▶ **Directions**: Of all the lines in the records below, copy only those that contain the string "screenshot".

▶ **The input**:
○ ○ ○ ○ ○ ○ ○

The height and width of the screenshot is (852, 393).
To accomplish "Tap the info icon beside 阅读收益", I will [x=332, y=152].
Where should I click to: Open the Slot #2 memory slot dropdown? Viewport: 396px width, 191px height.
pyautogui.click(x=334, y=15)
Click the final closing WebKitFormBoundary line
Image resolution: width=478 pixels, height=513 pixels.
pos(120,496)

○ ○ ○ ○ ○ ○ ○

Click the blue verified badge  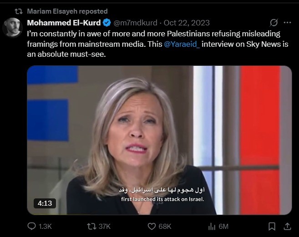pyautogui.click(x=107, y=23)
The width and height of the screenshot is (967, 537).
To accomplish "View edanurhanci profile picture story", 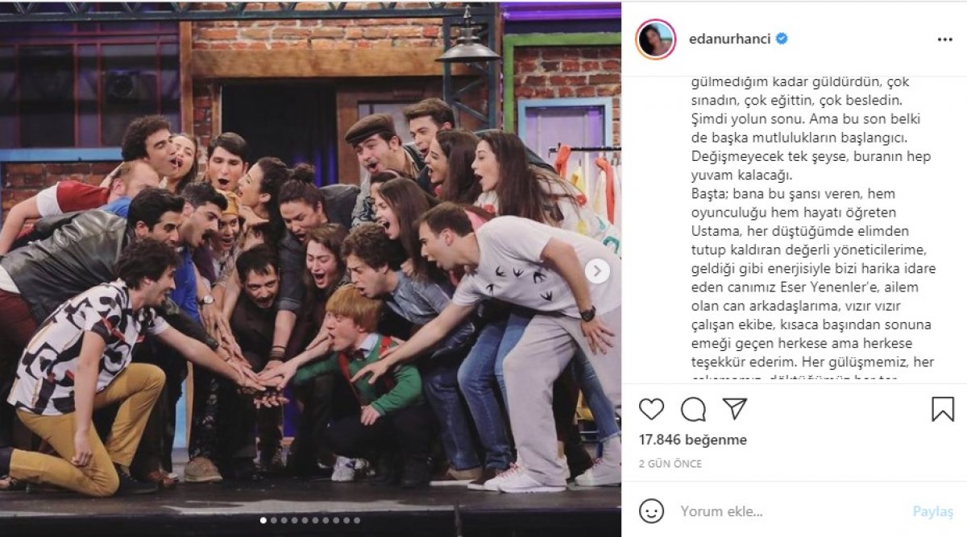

○ ○ ○ ○ ○ ○ ○

▶ **Your solution**:
The height and width of the screenshot is (852, 393).
The width and height of the screenshot is (967, 537).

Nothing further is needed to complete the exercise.